> **Activity**
With pictures left out, write out exactly every line from the start of the data through the one that contains "Task: Click Count Qty input for A-01-02".
*** Task input Section Begins ***
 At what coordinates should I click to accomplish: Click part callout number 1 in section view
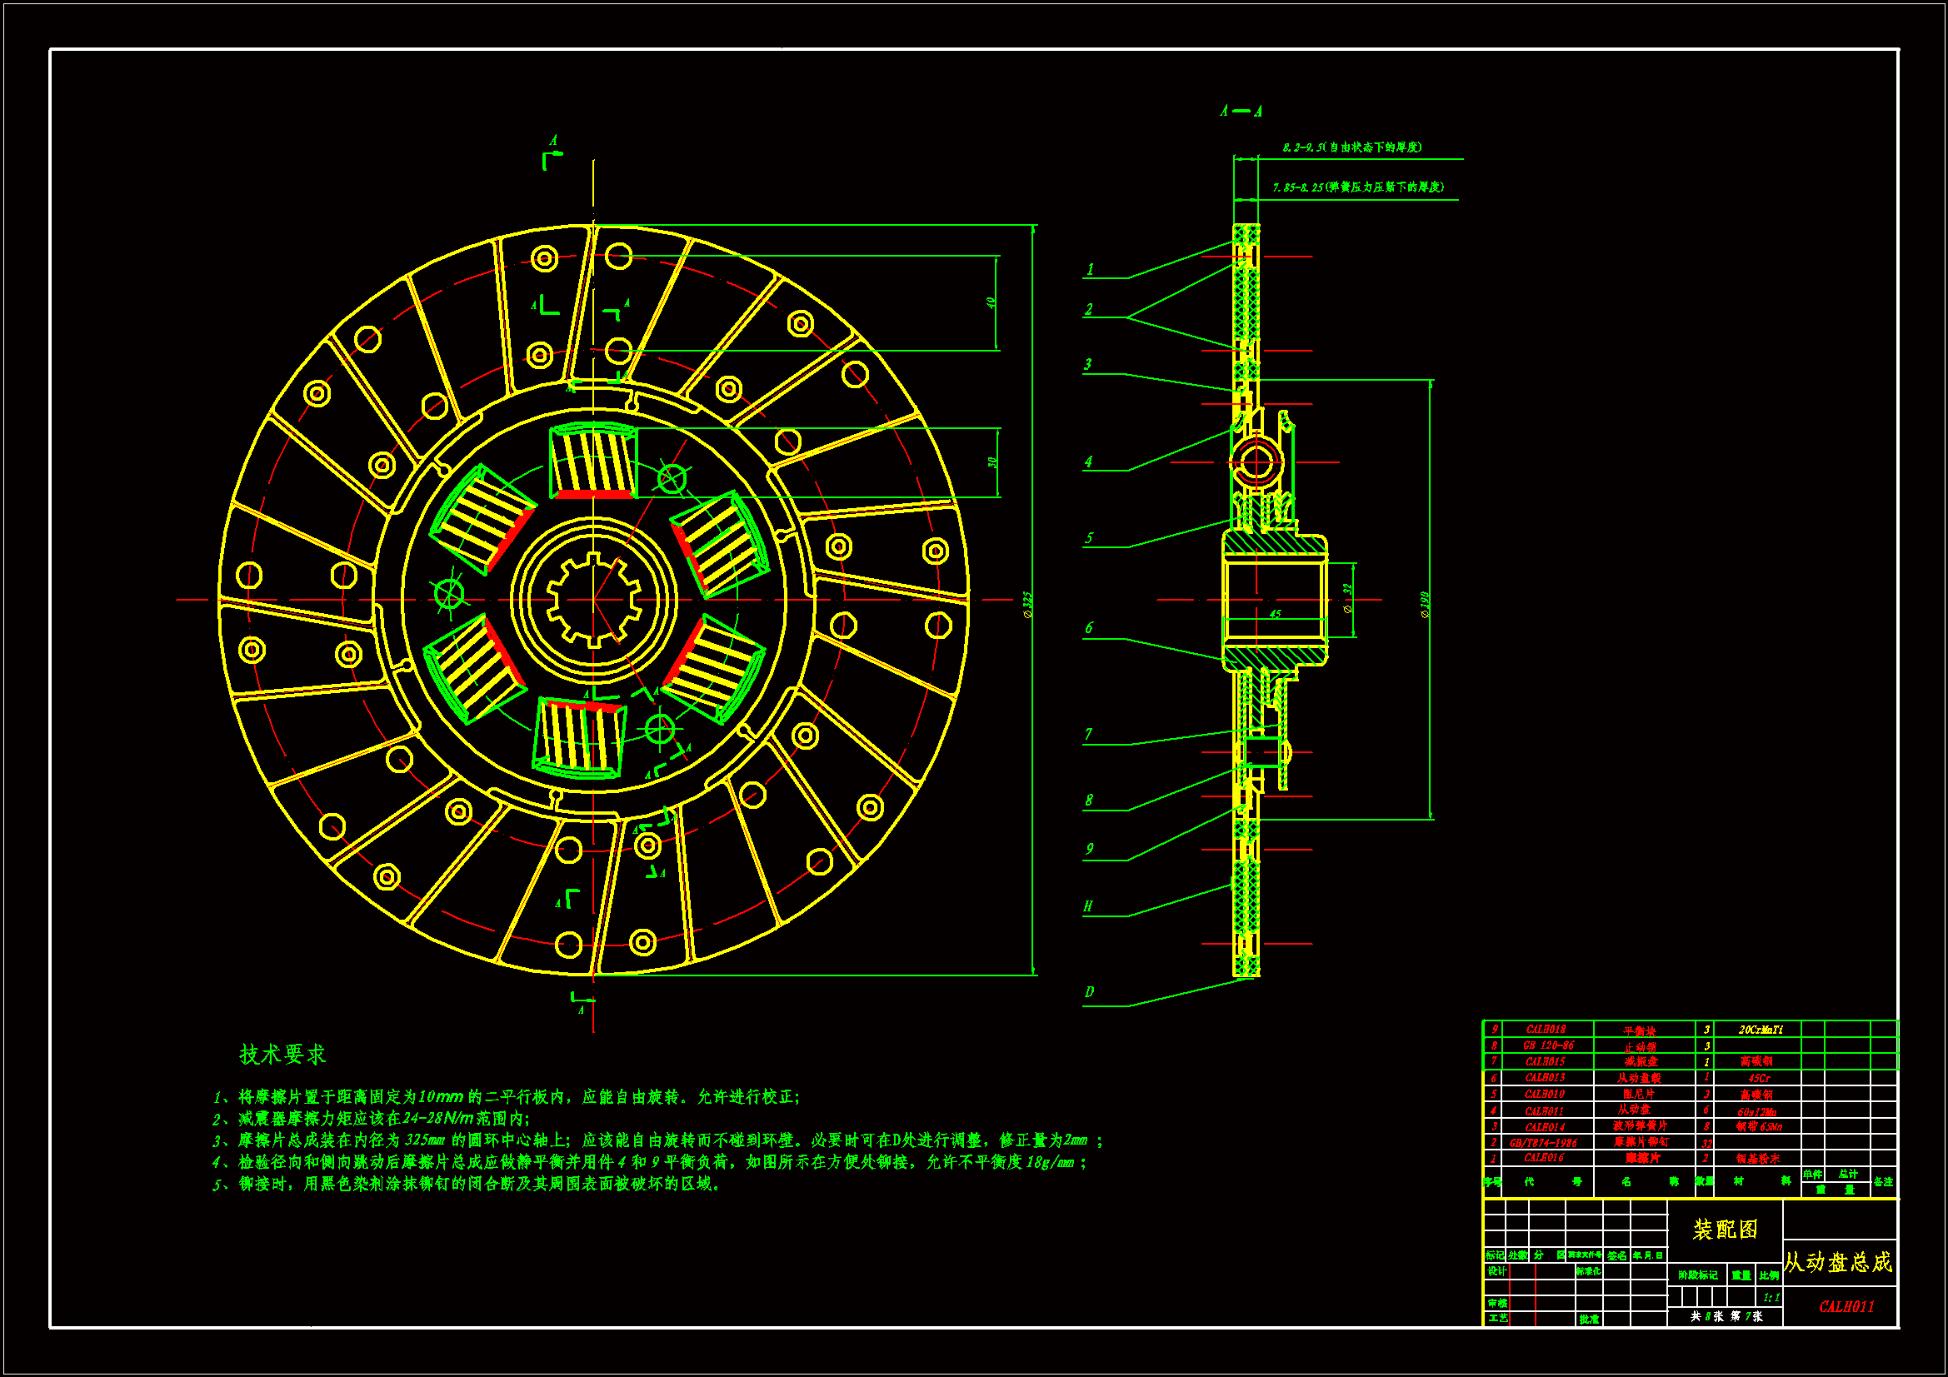[1090, 269]
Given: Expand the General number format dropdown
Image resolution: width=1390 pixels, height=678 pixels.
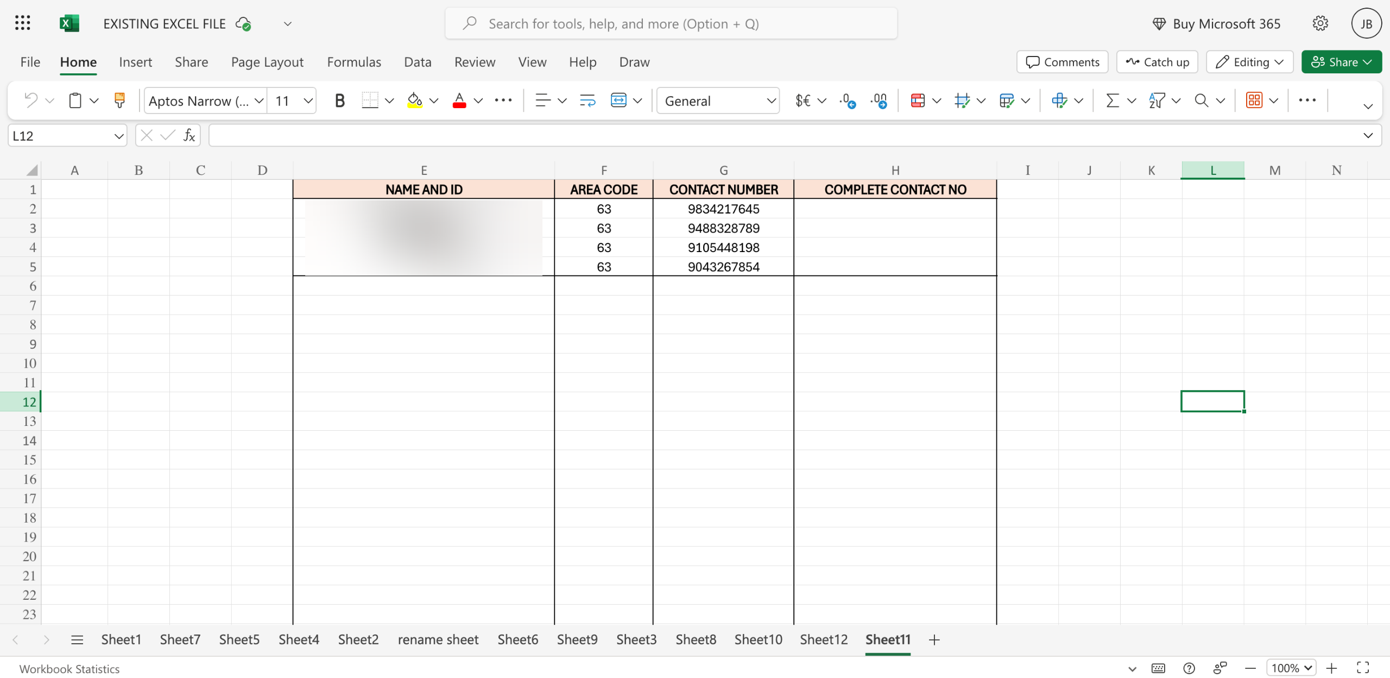Looking at the screenshot, I should tap(770, 101).
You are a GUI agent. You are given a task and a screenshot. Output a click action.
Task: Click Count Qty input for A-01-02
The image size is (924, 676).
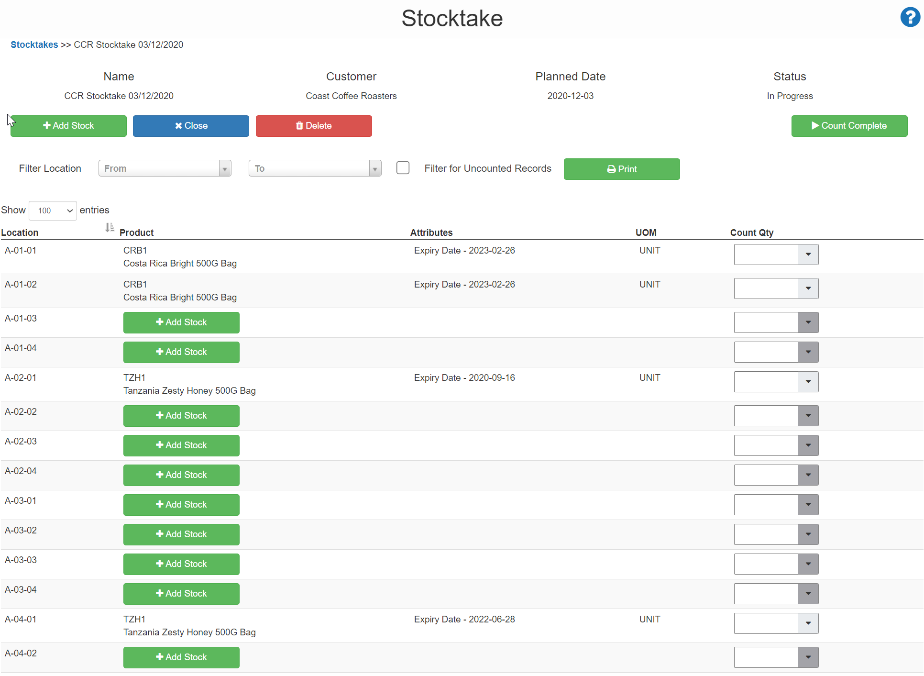click(x=765, y=288)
*** Task input Section Ends ***
> **Answer for the task**
 At what coordinates should I click to accomplish: Click part callout number 1 in section view
[1090, 269]
Given: Expand the General number format dropdown
Image resolution: width=1390 pixels, height=678 pixels.
Looking at the screenshot, I should tap(770, 101).
You are a GUI agent. You are given a task and a screenshot. Output a click action.
Task: Click Count Qty input for A-01-02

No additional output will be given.